Quote the records exactly, covering only the part that opens with the line containing "This screenshot has height=1364, width=2080." and closes with the line containing "will [627, 605].".

━━━━━━━━━━━━━━━━

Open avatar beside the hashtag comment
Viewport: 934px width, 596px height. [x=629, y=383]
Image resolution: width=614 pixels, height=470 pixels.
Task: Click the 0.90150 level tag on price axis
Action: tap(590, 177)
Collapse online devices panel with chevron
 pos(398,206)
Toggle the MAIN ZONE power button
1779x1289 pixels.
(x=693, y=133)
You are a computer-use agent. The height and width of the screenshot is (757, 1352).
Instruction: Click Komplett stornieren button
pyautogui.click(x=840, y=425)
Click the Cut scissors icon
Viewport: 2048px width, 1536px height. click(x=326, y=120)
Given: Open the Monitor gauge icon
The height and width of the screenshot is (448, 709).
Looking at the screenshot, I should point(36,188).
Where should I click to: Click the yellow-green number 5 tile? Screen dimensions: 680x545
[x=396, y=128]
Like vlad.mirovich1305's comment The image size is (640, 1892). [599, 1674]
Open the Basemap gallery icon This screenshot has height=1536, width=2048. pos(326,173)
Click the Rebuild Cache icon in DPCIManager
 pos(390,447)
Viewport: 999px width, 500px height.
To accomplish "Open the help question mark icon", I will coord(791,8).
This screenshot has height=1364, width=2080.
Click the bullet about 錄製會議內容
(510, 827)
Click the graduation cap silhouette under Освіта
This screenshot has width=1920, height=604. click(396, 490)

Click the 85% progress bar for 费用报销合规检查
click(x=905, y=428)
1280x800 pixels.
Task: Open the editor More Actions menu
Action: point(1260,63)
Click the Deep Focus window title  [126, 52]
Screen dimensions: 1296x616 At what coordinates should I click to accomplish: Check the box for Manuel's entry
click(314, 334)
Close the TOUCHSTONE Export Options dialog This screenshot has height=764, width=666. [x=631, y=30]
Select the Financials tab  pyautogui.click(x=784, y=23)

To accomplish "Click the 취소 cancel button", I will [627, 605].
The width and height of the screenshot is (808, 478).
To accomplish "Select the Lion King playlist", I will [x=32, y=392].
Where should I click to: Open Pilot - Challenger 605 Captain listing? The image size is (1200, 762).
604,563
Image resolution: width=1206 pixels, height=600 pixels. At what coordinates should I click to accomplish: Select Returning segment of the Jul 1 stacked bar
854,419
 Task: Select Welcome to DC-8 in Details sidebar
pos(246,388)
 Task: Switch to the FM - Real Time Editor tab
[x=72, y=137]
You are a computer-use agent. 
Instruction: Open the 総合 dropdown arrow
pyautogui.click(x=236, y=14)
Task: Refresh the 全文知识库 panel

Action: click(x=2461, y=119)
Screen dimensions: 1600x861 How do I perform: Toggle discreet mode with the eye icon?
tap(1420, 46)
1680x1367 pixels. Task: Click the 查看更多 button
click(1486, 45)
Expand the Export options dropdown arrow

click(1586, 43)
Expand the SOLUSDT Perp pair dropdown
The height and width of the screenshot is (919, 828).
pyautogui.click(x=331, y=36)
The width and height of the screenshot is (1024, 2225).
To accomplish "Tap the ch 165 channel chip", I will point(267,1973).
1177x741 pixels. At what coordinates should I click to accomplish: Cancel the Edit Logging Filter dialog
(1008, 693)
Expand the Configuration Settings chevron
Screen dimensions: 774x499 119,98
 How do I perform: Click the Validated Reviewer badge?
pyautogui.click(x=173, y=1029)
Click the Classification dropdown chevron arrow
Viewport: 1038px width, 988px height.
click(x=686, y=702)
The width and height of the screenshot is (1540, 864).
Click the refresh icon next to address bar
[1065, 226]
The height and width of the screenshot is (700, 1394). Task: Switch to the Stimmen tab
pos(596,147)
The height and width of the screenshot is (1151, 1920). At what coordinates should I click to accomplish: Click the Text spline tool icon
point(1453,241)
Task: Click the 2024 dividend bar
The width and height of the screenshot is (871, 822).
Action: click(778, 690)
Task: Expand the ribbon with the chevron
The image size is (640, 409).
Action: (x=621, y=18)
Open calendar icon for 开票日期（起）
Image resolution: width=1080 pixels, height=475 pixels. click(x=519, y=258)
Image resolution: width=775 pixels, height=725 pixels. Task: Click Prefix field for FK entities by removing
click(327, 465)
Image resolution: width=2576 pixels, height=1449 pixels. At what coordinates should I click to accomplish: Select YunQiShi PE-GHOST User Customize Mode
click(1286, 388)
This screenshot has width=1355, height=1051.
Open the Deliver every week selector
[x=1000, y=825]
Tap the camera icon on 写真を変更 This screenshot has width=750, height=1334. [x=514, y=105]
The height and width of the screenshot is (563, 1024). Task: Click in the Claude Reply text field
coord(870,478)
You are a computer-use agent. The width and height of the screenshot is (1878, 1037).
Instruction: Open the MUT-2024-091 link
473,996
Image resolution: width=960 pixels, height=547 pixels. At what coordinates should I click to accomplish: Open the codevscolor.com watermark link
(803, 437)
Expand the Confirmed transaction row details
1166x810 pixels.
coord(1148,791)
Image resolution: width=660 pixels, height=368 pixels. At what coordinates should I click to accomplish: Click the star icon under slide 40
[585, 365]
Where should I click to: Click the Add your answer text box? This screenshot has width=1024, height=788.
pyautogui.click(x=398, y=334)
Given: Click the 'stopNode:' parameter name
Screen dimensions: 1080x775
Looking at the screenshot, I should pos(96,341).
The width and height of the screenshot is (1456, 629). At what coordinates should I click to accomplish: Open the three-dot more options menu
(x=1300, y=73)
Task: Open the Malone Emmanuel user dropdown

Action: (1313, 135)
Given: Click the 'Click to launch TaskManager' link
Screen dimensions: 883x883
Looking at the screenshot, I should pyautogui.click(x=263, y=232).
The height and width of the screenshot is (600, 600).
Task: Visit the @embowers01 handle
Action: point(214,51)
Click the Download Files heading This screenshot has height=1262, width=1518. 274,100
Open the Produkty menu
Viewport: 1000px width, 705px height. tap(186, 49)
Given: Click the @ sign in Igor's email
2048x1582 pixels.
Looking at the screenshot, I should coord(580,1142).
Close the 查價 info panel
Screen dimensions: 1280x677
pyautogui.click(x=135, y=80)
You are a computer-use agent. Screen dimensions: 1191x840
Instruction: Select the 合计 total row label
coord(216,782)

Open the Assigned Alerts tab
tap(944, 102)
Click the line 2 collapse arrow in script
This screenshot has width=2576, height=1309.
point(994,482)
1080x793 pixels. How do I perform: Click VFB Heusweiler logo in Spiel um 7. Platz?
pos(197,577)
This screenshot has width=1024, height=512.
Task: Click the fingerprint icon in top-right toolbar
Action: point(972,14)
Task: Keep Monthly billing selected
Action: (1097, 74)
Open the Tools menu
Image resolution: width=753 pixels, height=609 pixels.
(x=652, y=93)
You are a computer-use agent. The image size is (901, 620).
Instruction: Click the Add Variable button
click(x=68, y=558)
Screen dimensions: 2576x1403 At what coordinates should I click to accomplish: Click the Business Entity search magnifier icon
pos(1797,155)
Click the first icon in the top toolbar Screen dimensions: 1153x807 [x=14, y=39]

━━━━━━━━━━━━━━━━

• [Solution for this problem]:
This screenshot has height=1364, width=2080.
Click the bullet about 錄製會議內容
(510, 827)
Click the graduation cap silhouette under Освіта
This screenshot has width=1920, height=604. click(396, 490)

Click the 85% progress bar for 费用报销合规检查
click(x=905, y=428)
1280x800 pixels.
Task: Open the editor More Actions menu
Action: point(1260,63)
Click the Deep Focus window title  [126, 52]
Screen dimensions: 1296x616 At what coordinates should I click to accomplish: Check the box for Manuel's entry
click(314, 334)
Close the TOUCHSTONE Export Options dialog This screenshot has height=764, width=666. [x=631, y=30]
Select the Financials tab  pyautogui.click(x=784, y=23)

To accomplish "Click the 취소 cancel button", I will [627, 605].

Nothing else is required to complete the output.